Feminine energies are found at the opposite side of the spectrum. Women tend to be more emotional and intuitive. Because we intrinsically value relationships, we tend to be more nurturing of the people around us. We want to collaborate and connect unlike our men who find a thrill in competing and winning.
So why do some women develop so much masculine energy?
Over the years, I have worked with many women who have a great deal of masculine energy, and I have observed a strong connection between masculine energy on one hand, and childhood trauma, abuse or emotional wounding of some sort on the other. This emotional conditioning has contributed to women building protective walls and developing masculine energy.
I believe this happens because physical or emotional painful memories from your past generally serve as a protection by activating your automatic defense system (ADS). When you are unconsciously triggered, you exude this energy: Move out of the way because here enters the drama queen! Your dukes are up and you are ready to knock someone out, whoever it was who unknowingly pushed the wrong freaking button and set you off. After the cloud of drama subsides, you are usually left wondering, what in the world just happened and why did I lose it?

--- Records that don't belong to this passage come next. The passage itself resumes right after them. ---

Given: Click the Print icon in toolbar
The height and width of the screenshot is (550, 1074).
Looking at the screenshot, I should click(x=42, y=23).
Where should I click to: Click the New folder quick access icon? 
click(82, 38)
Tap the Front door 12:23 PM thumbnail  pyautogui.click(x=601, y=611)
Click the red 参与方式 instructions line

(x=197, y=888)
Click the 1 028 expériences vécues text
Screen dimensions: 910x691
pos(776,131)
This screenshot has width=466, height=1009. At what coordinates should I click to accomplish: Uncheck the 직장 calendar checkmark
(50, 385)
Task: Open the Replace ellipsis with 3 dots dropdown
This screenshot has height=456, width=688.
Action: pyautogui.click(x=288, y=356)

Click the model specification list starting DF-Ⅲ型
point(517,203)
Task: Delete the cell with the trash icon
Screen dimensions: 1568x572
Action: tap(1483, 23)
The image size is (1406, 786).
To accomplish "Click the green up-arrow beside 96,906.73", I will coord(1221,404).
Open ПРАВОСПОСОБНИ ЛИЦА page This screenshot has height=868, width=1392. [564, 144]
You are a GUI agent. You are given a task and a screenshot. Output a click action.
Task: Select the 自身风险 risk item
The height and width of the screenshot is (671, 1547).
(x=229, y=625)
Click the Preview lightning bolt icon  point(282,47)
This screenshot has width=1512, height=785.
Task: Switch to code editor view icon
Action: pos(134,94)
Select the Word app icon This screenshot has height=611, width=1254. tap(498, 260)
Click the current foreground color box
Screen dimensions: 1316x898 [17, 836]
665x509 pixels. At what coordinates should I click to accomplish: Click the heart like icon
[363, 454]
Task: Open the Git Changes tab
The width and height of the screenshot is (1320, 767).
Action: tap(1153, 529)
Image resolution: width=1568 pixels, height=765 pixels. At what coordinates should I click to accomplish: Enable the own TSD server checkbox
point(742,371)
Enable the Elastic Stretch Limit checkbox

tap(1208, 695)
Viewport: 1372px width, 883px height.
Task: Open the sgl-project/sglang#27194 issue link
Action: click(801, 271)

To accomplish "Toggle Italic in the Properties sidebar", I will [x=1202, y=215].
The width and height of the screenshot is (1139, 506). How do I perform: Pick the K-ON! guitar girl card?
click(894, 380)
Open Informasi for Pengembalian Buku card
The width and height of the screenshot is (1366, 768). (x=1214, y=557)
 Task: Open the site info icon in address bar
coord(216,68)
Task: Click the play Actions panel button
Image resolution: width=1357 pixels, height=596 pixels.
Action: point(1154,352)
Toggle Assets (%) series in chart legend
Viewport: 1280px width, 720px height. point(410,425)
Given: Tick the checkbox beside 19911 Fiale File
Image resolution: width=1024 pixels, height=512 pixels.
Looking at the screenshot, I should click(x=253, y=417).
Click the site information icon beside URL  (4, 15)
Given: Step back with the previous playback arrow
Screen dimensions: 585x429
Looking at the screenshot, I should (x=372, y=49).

Here’s the real deal! You lost it, because the current situation seemed very familiar to the trauma from your past . Because you are still “hyper-sensitive” to that situation, the current stimulus or situation triggered you, and you subconsciously started protecting or defending yourself as if that “past” situation was reoccurring.
Because that childhood trauma was so painful, you are subconsciously unable to even imagine the possibility of subjecting yourself to that type of pain again. Therefore you go to the extremes to protect yourself at the first sign of even a minor threat of danger.
If you are having difficulty understanding the connection and impact of your abusive past with your current relationship, this will ultimately make your journey to get your Mr. Right a difficult one. Because you will mostly likely repeatedly attract men who unconsciously resonate with your painful past.
You will do this by attracting these types of men: emotionally unavailable cheating men, commitment-phobic men, emotionally damaged men, alcoholics, drug abusers, narcissists and sociopaths.
Once you get him, the project begins, you consciously try to fix them, but subconsciously you are trying to fix yourself. Many women don’t ever make this connection and therefore never attract a high-quality relationship- ready man.
Ask yourself these questions:
- Were your parents overly critical? – Then you may find it hard to handle even healthy criticism.
- Were you were abandoned by your parents or a caregiver? – Then you may have trouble committing to a healthy and available man.
- Were you were sexually abused by a parent or relative? – Then you may feel a sense of revulsion when your partner is sexually aroused.
- Did your parents betray you? – Then you will have a hard time trusting others.
- Was your mom a doormat? – Then you may have issues allowing a man to lead.
- So how can you stop spiraling down to the pain from your past when you are feeling flooded or overwhelmed with emotions?
The overly simplified answer is:
Stop dating broken men and bring the focus back onto yourself.
Stop focusing on the past pain and your “poor me” story and become intentional about focusing on the present.
This may seem impossible at first. However by getting the needed support, you will heal and recondition your mind.
This process is actually similar to the process we go through when our loved one dies. At first the pain is simply unbearable. However over time we are able to replace the horrible day of death with beautiful memories, love, gratitude, and purpose.
Always remember, you are not alone and it’s never too late to unleash your feminine powers!